▶ **DOCUMENT EXCERPT**:
Start of Block
Norfolk County Sheriff
- In office 1996–1999
- Appointed by: Bill Weld
- Preceded by: Clifford Marshall
- Succeeded by: Michael G. Bellotti

Member of the Massachusetts House of Representatives from the 6th Norfolk District
- In office 1981–1991
- Preceded by: Joseph Semensi
- Succeeded by: William C. Galvin

Personal details
- Born: June 24, 1939 Norwood, Massachusetts
- Died: July 26, 2016 (aged 77) Norton, Massachusetts
- Party: Republican (1995–2016) Democrat (1981–1995)
- Alma mater: Suffolk University Northeastern University Suffolk University Law School
- Occupation: Attorney Politician

= John H. Flood =

American politician (1939–2016)

John H. "Jack" Flood (June 24, 1939 – July 26, 2016) was an American politician who was Sheriff of Norfolk County, Massachusetts from 1996 to 1999 and a member of the Massachusetts House of Representatives from 1981 to 1991.
End of Block
▶ **TASK REQUIREMENTS**:
• a. In the John H. Flood biography, who appointed Flood as Norfolk County Sheriff?
• b. Continue the John H. Flood biography from its last sentence.
The data items after this point have no connection to the John H. Flood biography.

▶ **Data items**:
Start of Block
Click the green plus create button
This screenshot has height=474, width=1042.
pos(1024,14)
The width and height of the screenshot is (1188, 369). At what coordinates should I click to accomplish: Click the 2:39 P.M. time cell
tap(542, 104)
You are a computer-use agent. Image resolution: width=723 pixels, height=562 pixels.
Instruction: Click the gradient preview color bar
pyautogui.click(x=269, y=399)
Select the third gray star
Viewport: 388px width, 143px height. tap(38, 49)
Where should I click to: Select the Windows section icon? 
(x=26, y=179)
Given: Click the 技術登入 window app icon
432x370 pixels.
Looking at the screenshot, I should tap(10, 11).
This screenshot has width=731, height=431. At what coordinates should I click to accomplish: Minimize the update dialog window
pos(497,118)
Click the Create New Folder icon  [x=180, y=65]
End of Block
▶ **EXPECTED RESULTS**:
• a. Bill Weld

• b.
In 1990, Flood was a candidate for Governor of Massachusetts. His campaign came to an end at the Democratic Convention when he failed to get the 15% necessary to appear on the primary ballot. During the general election, Flood frequently criticized Democratic nominee John Silber, who went on to lose to Republican William Weld. Weld later named Flood to his transition team.

Flood was nominated for a judgeship twice in 1993, but he was rejected both times by the Massachusetts Governor's Council.

In 1996, Flood was appointed by Weld to the vacant sheriff's position in Norfolk County. He ran as a Republican for a full term in 1998, but lost to Democrat Michael G. Bellotti. Prior to being appointed sheriff, Flood was a panelist on the WCVB-TV Sunday morning talk show Five on Five. He died on July 26, 2016.